** Opening Data extracts block **
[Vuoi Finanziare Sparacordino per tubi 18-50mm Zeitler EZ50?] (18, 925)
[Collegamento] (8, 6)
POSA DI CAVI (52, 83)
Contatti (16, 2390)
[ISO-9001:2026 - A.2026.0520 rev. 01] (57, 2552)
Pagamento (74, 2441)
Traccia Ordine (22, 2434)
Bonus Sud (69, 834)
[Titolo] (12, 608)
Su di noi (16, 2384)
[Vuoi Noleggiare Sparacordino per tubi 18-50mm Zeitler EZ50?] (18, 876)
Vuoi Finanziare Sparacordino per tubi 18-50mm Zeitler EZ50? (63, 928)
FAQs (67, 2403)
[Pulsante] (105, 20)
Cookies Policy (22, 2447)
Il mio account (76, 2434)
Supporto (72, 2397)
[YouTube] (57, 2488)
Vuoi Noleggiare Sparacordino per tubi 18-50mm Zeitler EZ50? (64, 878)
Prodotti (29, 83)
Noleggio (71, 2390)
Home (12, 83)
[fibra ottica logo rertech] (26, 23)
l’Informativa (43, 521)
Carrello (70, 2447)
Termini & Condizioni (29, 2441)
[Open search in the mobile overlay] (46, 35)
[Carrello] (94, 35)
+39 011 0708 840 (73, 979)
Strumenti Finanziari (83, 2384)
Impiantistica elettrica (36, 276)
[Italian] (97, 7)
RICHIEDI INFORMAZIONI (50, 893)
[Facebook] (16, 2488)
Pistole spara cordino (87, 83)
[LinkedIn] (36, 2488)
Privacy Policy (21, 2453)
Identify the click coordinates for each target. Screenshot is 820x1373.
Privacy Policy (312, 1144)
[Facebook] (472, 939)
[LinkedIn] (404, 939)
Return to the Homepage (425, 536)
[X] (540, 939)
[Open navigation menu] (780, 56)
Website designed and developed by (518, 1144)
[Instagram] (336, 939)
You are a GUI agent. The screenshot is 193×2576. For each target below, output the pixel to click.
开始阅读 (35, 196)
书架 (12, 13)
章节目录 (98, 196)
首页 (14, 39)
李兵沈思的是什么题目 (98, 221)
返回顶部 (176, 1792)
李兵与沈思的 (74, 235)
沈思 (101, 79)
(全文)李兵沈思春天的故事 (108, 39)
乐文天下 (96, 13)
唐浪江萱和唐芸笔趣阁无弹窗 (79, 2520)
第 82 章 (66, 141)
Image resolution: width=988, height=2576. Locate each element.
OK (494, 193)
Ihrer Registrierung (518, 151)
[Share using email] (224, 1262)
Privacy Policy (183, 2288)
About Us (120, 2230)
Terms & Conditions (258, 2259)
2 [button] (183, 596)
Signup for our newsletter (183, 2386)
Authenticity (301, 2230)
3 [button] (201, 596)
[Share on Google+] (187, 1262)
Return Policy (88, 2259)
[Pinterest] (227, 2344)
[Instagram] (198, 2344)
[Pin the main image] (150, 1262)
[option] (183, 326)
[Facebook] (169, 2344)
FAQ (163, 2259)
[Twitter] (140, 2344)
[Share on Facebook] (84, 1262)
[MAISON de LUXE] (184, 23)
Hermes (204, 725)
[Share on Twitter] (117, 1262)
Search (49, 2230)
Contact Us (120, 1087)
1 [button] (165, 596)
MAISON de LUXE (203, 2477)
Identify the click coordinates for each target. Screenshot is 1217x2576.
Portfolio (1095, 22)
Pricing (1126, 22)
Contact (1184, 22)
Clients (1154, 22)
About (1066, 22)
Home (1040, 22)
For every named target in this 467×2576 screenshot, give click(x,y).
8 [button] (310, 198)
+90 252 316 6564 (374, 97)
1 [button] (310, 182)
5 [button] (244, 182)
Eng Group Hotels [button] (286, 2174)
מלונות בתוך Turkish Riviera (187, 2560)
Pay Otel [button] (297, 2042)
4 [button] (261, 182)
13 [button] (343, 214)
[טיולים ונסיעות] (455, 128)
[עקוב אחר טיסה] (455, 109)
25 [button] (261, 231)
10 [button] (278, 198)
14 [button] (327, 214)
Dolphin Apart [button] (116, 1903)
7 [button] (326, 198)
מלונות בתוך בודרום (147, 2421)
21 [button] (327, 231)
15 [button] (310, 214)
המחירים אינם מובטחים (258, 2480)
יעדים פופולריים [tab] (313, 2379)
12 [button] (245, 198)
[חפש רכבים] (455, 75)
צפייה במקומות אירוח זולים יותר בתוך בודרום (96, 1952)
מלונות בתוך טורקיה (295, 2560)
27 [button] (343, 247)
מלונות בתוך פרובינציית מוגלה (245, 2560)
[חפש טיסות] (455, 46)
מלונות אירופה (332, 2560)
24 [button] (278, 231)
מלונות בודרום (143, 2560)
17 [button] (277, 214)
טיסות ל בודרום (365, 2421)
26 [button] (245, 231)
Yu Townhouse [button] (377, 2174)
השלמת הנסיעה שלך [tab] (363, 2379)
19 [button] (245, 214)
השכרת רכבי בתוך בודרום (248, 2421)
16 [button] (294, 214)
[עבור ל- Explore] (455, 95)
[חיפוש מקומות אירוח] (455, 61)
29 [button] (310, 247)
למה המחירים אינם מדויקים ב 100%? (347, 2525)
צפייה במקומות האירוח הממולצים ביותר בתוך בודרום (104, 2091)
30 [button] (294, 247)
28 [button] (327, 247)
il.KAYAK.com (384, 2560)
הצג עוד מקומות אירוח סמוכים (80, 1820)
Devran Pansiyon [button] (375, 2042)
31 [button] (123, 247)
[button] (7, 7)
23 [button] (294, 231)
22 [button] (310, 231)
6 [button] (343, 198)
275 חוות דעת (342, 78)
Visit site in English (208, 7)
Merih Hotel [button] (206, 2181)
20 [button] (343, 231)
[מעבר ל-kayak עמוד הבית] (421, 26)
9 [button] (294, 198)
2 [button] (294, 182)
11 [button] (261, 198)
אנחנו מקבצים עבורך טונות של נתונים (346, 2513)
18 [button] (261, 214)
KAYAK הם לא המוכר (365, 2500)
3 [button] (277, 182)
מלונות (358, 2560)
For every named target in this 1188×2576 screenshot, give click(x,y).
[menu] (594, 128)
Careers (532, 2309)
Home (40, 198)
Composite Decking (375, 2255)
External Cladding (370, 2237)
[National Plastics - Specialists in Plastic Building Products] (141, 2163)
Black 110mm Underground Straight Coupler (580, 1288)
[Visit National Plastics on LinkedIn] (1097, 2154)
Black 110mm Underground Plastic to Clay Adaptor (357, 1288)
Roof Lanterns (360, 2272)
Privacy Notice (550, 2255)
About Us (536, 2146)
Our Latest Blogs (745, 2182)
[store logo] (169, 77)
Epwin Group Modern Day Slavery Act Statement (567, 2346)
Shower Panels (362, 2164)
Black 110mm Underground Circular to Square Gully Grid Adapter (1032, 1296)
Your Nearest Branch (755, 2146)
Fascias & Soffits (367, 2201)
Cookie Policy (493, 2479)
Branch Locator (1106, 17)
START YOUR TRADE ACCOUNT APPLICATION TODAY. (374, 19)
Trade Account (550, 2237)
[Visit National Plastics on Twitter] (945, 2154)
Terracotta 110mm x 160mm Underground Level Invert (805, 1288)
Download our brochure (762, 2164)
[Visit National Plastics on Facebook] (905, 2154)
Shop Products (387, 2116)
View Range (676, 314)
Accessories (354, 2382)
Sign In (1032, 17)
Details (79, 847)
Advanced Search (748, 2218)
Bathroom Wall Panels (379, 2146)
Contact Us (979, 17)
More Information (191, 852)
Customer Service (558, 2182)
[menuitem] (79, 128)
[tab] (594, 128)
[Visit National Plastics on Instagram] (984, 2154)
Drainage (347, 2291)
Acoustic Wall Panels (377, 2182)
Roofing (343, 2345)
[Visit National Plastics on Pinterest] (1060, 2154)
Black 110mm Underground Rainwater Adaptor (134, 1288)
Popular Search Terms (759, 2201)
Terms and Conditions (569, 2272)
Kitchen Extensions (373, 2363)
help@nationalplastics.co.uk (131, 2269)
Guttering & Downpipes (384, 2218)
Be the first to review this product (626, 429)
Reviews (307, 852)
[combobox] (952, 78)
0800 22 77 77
** Closing Data extracts block **
**Task details:**
The response should hold exactly the lines starting at the line with "Home (1040, 22)" and ending at the line with "השכרת רכבי בתוך בודרום (248, 2421)", and no other line of the material above.

**Written answer:**
Home (1040, 22)
For every named target in this 467×2576 screenshot, give click(x,y).
8 [button] (310, 198)
+90 252 316 6564 (374, 97)
1 [button] (310, 182)
5 [button] (244, 182)
Eng Group Hotels [button] (286, 2174)
מלונות בתוך Turkish Riviera (187, 2560)
Pay Otel [button] (297, 2042)
4 [button] (261, 182)
13 [button] (343, 214)
[טיולים ונסיעות] (455, 128)
[עקוב אחר טיסה] (455, 109)
25 [button] (261, 231)
10 [button] (278, 198)
14 [button] (327, 214)
Dolphin Apart [button] (116, 1903)
7 [button] (326, 198)
מלונות בתוך בודרום (147, 2421)
21 [button] (327, 231)
15 [button] (310, 214)
המחירים אינם מובטחים (258, 2480)
יעדים פופולריים [tab] (313, 2379)
12 [button] (245, 198)
[חפש רכבים] (455, 75)
צפייה במקומות אירוח זולים יותר בתוך בודרום (96, 1952)
מלונות בתוך טורקיה (295, 2560)
27 [button] (343, 247)
מלונות בתוך פרובינציית מוגלה (245, 2560)
[חפש טיסות] (455, 46)
מלונות אירופה (332, 2560)
24 [button] (278, 231)
מלונות בודרום (143, 2560)
17 [button] (277, 214)
טיסות ל בודרום (365, 2421)
26 [button] (245, 231)
Yu Townhouse [button] (377, 2174)
השלמת הנסיעה שלך [tab] (363, 2379)
19 [button] (245, 214)
השכרת רכבי בתוך בודרום (248, 2421)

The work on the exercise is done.